• WRITTEN EXERCISE: Arrange the listing below as a numbered list with blank lines removed, beginning at the line that contains "You are a computer-use" and ending after the line that contains "click(x=193, y=946)".

• TASK INPUTS:
= = =

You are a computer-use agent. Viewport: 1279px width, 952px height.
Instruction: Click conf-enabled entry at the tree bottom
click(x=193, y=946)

= = =

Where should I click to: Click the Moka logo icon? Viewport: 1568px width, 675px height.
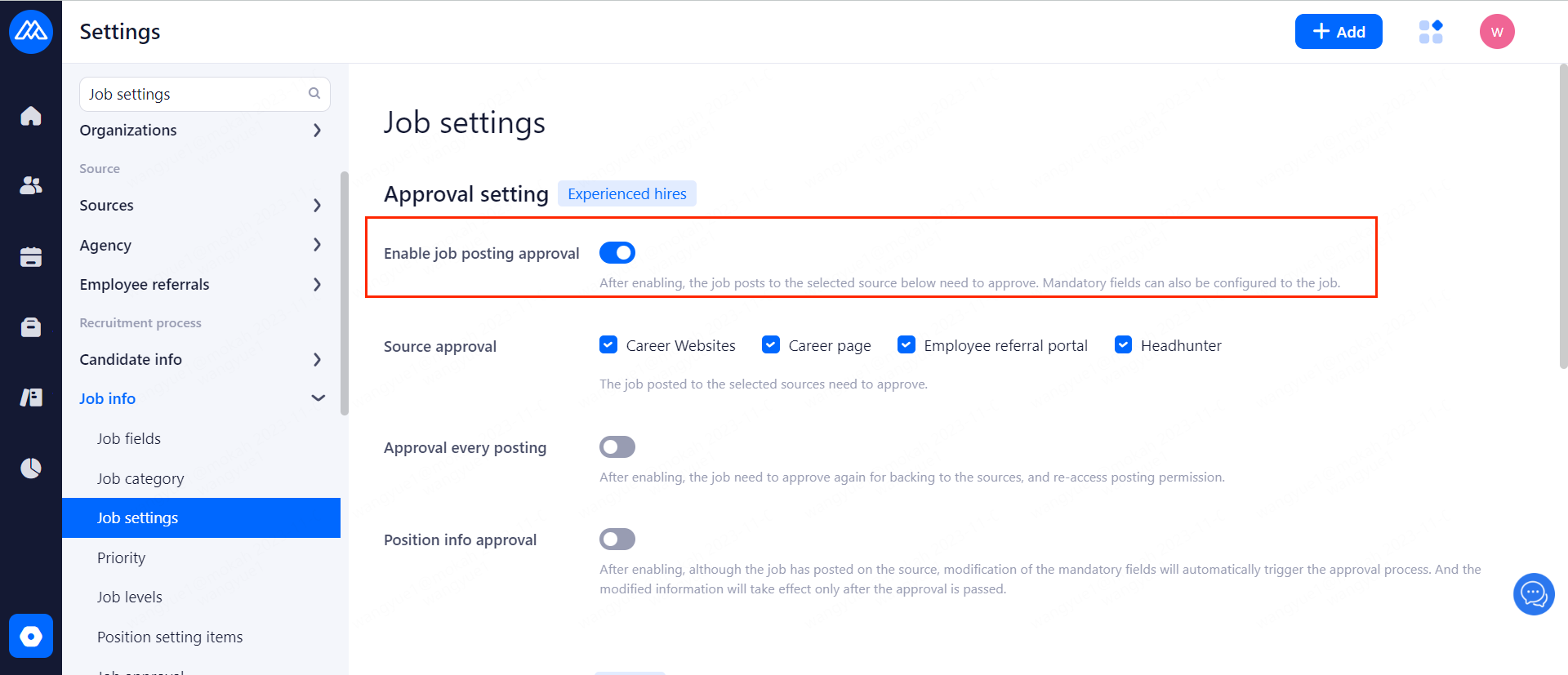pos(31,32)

= = =

• SOLUTION FOR THIS TASK:
1. You are a computer-use agent. Viewport: 1279px width, 952px height.
2. Instruction: Click conf-enabled entry at the tree bottom
3. click(x=193, y=946)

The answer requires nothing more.